╔══

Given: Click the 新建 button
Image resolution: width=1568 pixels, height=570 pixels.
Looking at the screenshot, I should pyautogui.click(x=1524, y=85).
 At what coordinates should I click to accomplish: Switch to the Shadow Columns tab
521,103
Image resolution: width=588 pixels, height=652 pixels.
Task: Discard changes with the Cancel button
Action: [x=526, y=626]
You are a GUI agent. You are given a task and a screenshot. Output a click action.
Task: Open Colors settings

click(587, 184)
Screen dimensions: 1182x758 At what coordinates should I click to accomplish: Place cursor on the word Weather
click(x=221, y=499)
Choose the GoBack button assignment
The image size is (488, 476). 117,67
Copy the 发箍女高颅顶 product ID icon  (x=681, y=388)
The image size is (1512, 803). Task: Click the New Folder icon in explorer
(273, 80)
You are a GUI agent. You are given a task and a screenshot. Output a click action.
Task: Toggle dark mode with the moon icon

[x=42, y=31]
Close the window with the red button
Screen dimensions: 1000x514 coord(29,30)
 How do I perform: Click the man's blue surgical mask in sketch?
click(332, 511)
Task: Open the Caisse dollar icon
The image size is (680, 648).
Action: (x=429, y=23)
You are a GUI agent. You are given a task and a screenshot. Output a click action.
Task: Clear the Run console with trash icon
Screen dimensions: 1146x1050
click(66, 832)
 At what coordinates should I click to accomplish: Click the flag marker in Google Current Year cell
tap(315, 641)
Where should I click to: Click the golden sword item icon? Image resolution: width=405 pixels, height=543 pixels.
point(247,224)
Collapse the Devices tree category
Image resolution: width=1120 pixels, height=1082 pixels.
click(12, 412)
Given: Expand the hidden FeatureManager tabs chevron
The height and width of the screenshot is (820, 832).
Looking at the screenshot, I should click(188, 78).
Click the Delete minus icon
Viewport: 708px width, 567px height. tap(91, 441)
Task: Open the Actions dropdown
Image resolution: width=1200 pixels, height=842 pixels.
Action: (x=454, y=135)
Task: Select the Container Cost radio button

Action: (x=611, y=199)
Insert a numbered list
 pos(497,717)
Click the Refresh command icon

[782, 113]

╚══

ASSIGNMENT:
Please retype all of the data above exactly as it appears.

SOLVED PROBLEM:
Given: Click the 新建 button
Image resolution: width=1568 pixels, height=570 pixels.
Looking at the screenshot, I should pyautogui.click(x=1524, y=85).
 At what coordinates should I click to accomplish: Switch to the Shadow Columns tab
521,103
Image resolution: width=588 pixels, height=652 pixels.
Task: Discard changes with the Cancel button
Action: [x=526, y=626]
You are a GUI agent. You are given a task and a screenshot. Output a click action.
Task: Open Colors settings

click(587, 184)
Screen dimensions: 1182x758 At what coordinates should I click to accomplish: Place cursor on the word Weather
click(x=221, y=499)
Choose the GoBack button assignment
The image size is (488, 476). 117,67
Copy the 发箍女高颅顶 product ID icon  (x=681, y=388)
The image size is (1512, 803). Task: Click the New Folder icon in explorer
(273, 80)
You are a GUI agent. You are given a task and a screenshot. Output a click action.
Task: Toggle dark mode with the moon icon

[x=42, y=31]
Close the window with the red button
Screen dimensions: 1000x514 coord(29,30)
 How do I perform: Click the man's blue surgical mask in sketch?
click(332, 511)
Task: Open the Caisse dollar icon
The image size is (680, 648).
Action: (x=429, y=23)
You are a GUI agent. You are given a task and a screenshot. Output a click action.
Task: Clear the Run console with trash icon
Screen dimensions: 1146x1050
click(66, 832)
 At what coordinates should I click to accomplish: Click the flag marker in Google Current Year cell
tap(315, 641)
Where should I click to: Click the golden sword item icon? Image resolution: width=405 pixels, height=543 pixels.
point(247,224)
Collapse the Devices tree category
Image resolution: width=1120 pixels, height=1082 pixels.
click(12, 412)
Given: Expand the hidden FeatureManager tabs chevron
The height and width of the screenshot is (820, 832).
Looking at the screenshot, I should click(188, 78).
Click the Delete minus icon
Viewport: 708px width, 567px height. tap(91, 441)
Task: Open the Actions dropdown
Image resolution: width=1200 pixels, height=842 pixels.
Action: (x=454, y=135)
Task: Select the Container Cost radio button

Action: (x=611, y=199)
Insert a numbered list
 pos(497,717)
Click the Refresh command icon

[782, 113]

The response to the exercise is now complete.